(Word and element location rows)
Start
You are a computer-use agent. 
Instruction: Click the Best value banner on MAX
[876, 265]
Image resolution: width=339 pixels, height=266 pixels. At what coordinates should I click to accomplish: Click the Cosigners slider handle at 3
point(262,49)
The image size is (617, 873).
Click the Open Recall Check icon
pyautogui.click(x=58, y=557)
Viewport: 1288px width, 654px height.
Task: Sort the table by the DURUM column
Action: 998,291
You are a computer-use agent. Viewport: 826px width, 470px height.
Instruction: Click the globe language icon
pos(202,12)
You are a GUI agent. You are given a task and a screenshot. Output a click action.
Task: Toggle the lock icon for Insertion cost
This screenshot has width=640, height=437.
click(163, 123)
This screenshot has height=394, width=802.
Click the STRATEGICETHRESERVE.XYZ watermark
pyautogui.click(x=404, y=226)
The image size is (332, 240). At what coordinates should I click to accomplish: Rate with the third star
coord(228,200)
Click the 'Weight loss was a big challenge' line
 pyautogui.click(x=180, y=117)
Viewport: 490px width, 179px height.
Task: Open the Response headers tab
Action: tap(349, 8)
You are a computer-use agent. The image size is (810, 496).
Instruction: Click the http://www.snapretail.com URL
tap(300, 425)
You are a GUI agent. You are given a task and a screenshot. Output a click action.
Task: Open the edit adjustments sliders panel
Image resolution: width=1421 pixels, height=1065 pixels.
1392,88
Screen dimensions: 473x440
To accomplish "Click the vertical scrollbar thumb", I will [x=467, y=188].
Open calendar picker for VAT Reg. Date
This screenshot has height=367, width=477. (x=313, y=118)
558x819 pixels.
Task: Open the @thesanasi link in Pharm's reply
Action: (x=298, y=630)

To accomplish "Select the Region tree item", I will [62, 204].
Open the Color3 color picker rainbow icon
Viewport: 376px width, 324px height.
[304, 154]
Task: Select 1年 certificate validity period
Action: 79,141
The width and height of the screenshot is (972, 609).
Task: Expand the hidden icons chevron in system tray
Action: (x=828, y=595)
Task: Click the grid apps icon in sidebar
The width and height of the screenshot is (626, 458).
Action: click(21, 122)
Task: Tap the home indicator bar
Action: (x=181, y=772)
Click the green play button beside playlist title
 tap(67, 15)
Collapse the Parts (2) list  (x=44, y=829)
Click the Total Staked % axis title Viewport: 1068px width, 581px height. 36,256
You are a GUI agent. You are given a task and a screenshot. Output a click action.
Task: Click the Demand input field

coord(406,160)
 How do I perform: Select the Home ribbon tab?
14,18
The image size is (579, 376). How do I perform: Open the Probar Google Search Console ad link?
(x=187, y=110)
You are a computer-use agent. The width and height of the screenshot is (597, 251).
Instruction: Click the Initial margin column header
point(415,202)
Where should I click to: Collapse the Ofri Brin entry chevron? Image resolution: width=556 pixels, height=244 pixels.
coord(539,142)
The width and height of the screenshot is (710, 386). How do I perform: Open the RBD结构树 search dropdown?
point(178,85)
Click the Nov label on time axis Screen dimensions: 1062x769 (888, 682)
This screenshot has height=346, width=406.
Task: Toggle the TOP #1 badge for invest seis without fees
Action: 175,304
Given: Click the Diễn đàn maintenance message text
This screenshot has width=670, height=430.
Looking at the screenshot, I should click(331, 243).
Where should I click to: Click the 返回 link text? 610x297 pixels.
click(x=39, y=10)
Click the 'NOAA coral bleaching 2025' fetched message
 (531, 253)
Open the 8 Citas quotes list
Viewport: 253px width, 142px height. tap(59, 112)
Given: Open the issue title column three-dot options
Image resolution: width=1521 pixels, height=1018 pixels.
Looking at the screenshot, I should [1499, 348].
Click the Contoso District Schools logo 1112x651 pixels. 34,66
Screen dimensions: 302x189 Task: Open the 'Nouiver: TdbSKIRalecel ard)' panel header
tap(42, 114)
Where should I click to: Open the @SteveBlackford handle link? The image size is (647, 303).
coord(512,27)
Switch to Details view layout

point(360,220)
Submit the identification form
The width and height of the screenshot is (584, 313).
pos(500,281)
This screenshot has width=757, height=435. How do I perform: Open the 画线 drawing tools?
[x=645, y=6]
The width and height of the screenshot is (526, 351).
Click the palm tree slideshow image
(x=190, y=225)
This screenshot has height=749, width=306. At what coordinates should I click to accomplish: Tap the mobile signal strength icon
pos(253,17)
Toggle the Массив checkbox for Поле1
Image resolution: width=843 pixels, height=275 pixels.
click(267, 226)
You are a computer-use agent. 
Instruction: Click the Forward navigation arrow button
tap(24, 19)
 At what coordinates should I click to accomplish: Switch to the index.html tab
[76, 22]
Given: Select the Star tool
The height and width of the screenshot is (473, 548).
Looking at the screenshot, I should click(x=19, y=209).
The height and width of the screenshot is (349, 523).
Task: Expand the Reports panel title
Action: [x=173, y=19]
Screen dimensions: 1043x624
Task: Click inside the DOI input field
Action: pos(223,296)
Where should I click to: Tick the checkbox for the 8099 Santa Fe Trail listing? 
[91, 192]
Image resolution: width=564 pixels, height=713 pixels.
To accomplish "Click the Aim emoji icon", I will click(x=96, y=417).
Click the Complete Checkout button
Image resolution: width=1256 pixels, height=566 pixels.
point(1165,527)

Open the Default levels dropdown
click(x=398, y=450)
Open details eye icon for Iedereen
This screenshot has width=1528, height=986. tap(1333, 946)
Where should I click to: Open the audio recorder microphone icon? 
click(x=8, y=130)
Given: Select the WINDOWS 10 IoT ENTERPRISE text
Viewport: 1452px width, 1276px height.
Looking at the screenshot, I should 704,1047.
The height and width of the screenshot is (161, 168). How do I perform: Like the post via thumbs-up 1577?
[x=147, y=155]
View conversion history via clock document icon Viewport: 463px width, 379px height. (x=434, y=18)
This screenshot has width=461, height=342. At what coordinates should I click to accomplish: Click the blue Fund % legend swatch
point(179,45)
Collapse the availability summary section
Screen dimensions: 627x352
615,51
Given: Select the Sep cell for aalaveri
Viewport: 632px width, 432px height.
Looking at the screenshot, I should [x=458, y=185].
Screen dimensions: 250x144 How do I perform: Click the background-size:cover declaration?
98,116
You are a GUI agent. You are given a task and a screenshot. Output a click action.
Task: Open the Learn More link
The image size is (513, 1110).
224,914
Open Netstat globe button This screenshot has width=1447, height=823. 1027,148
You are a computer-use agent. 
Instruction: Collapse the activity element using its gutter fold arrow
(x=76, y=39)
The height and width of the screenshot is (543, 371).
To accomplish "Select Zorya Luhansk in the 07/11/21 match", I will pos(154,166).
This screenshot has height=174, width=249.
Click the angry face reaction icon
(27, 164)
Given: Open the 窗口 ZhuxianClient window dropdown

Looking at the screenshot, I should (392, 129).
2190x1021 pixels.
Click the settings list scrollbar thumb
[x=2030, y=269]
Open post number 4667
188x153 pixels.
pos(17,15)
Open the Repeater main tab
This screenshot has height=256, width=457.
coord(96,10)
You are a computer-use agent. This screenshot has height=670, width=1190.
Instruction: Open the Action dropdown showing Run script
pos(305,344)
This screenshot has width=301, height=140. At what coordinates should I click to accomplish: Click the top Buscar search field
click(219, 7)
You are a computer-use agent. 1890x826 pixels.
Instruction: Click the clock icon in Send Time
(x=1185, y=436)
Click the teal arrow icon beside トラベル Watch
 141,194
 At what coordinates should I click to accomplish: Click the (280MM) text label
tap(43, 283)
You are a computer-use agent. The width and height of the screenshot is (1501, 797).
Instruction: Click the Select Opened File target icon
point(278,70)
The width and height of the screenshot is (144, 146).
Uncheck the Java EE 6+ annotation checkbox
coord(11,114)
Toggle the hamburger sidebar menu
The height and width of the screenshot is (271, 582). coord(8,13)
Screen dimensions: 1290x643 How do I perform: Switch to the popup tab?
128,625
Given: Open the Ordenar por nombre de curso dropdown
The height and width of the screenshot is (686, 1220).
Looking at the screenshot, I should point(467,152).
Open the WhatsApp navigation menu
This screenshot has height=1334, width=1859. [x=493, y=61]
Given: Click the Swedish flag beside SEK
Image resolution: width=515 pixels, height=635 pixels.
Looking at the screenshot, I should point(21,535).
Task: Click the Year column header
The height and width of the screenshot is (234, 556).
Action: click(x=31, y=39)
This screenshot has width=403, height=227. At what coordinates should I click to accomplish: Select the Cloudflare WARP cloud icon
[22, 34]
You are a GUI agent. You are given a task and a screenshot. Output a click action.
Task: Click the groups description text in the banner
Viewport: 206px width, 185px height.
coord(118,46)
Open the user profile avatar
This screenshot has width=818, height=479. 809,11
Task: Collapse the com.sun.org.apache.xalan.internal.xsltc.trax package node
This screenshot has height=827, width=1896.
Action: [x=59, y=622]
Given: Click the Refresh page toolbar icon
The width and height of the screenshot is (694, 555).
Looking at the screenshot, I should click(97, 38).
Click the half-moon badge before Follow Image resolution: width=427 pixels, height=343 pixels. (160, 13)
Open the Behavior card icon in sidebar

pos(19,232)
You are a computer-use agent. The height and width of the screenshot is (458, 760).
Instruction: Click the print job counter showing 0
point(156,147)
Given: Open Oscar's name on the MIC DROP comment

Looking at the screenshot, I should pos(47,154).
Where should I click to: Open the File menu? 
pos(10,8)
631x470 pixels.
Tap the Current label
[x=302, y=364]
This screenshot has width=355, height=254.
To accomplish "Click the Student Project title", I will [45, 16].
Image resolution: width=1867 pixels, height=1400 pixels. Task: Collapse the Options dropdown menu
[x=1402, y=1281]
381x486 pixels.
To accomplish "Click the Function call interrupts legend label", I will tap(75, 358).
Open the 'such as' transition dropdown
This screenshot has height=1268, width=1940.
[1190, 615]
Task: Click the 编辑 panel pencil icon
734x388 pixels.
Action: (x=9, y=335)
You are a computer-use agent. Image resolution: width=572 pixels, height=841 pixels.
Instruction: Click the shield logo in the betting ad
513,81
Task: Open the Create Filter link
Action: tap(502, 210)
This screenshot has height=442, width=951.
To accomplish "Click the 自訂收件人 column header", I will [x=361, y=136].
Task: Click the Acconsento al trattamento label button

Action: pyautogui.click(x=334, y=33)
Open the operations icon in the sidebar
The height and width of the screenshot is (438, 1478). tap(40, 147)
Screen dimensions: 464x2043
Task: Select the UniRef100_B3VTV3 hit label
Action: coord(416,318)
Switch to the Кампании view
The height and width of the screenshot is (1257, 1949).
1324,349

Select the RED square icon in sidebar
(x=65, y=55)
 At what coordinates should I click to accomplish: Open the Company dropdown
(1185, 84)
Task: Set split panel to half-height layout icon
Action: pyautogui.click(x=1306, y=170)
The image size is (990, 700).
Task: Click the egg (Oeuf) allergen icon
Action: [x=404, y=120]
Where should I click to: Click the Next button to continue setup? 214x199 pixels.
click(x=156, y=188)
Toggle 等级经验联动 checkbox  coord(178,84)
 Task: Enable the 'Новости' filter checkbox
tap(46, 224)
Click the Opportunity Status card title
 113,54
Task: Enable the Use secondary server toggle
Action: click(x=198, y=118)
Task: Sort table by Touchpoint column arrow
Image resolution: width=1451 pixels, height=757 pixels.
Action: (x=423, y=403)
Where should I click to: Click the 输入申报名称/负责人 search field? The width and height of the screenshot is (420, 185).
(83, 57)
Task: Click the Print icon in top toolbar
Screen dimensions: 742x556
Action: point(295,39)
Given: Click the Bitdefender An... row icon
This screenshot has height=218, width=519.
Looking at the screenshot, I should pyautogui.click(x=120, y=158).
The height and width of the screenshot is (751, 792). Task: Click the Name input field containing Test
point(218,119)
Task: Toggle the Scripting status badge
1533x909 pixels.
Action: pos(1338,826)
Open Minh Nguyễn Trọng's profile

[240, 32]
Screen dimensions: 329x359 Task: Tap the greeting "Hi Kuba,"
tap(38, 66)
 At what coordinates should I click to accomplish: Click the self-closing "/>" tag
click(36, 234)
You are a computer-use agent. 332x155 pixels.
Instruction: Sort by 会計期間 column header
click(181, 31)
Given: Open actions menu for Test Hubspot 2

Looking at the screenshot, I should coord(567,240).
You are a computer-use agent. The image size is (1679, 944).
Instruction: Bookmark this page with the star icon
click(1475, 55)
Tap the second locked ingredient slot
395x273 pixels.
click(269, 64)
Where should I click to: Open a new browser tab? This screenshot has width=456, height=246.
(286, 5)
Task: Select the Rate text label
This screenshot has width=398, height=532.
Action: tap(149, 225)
End
Short exercise: Which rows contain the word "checkbox"? Pick out each of them and copy it in full.

Task answer:
Toggle the Массив checkbox for Поле1
Where should I click to: Tick the checkbox for the 8099 Santa Fe Trail listing? 
Uncheck the Java EE 6+ annotation checkbox
Toggle 等级经验联动 checkbox  coord(178,84)
 Task: Enable the 'Новости' filter checkbox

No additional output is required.